Et pourtant c'est notre cas. Si, dans un pays
qui ne sait pas fabriquer des ponts, on continue de produire des historiens et
des techniciens en sciences islamiques, (quel concept bizarre : une science qui
a une religion ??), c'est qu'au fond, on ne veut pas vivre ou, plus pernicieux
encore, on ne se soucie pas de vivre. C'est valable comme première conclusion,
mais c'est encore une autre question qui revient : est-ce possible de vouloir
mourir si on n'est pas Japonais et si on n'est pas déjà mort ? Impossible.

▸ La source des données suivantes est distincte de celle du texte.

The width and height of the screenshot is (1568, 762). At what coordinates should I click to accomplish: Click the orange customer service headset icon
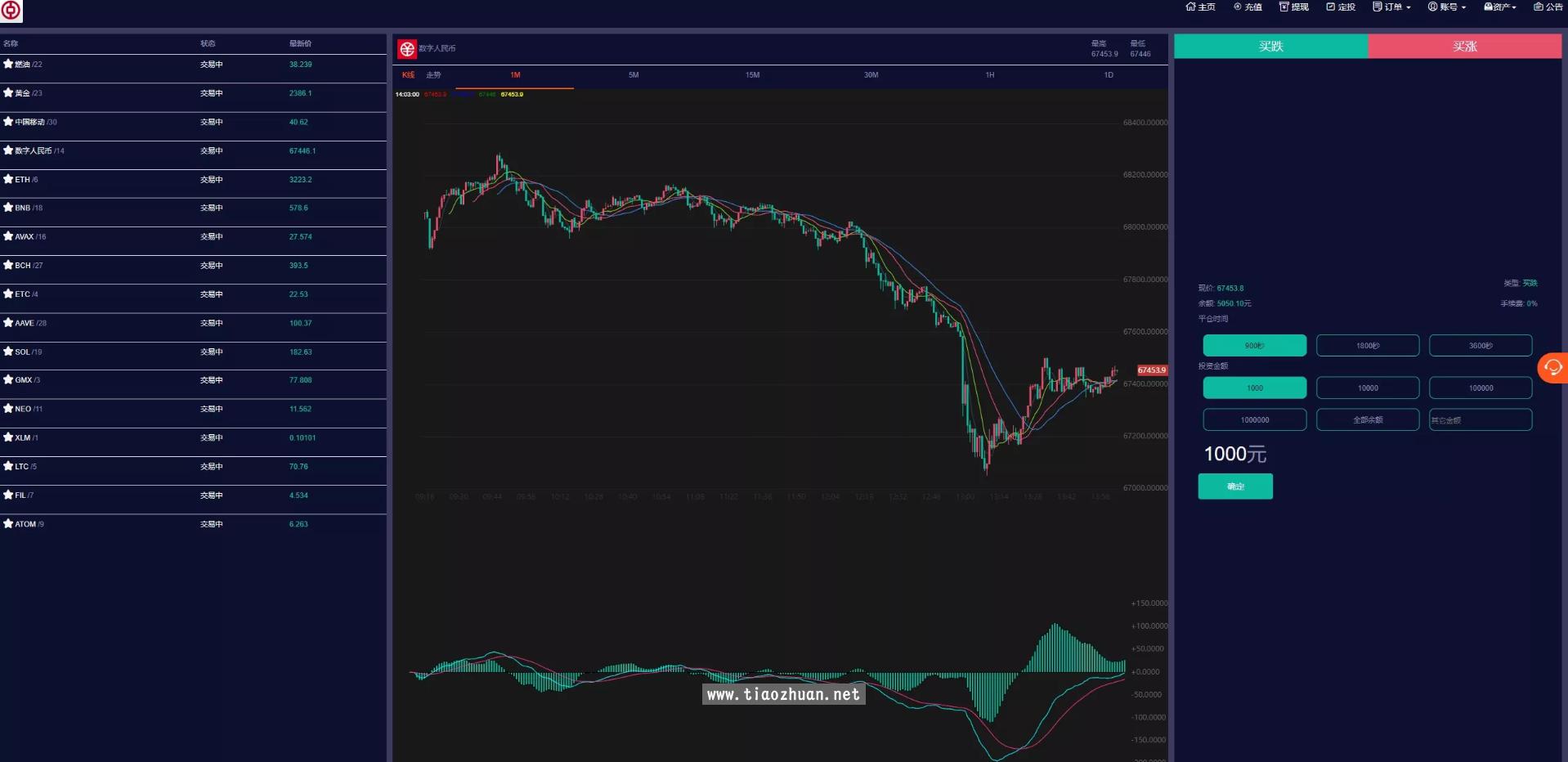(1552, 368)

Donc, ce corps national algérien possède un secret, une ruse de survie, un
moyen alternatif à l'emprise manuelle sur le cosmos. Réponse : la rente. Si un
animal s'arrête de chasser pour manger tout en offrant le spectacle d'une
insolente survie, c'est qu'il mange d'une autre manière. La nôtre, c'est le
pétrole et la main-d'œuvre importée. C'est ce qui nous permet de nous offrir ce
luxe surréaliste de former selon des formations dont personne n'a besoin, ni en
cuisine ni pour survivre, ni pour trouver de l'eau. C'est l'explication : notre
instinct de survie est vicié par un accès trop facile à la nourriture. Nous
avons été un échec du socialisme, nous sommes un échec du darwinisme et une
panne du libéralisme. Qui sommes-nous ? Un bug alimentaire dans la chaîne des
dévorations essentielles à l'évolution du cosmos et sa motricité. Nous ne
faisons pas partie de la logique de la chaîne alimentaire. Pour nous, il s'agit
d'un tuyau miraculeux qui nous permet d'envoyer et de former des historiens
pour aller sur la lune.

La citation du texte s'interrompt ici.